> **Requirement**: Copy nothing from the entries below except the lines from the one containing "This screenshot has width=614, height=639." through the one containing "Task: Open the Тригери menu item", and copy those exactly.

> **Given data**:
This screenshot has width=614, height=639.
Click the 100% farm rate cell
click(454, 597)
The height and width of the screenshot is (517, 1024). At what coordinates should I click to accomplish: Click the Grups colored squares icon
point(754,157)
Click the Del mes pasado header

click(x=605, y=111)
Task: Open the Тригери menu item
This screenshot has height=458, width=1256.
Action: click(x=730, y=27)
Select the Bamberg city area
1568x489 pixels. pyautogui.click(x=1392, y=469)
* * *
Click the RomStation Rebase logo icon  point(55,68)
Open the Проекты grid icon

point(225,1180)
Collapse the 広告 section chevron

> **Final answer**:
This screenshot has width=614, height=639.
Click the 100% farm rate cell
click(454, 597)
The height and width of the screenshot is (517, 1024). At what coordinates should I click to accomplish: Click the Grups colored squares icon
point(754,157)
Click the Del mes pasado header

click(x=605, y=111)
Task: Open the Тригери menu item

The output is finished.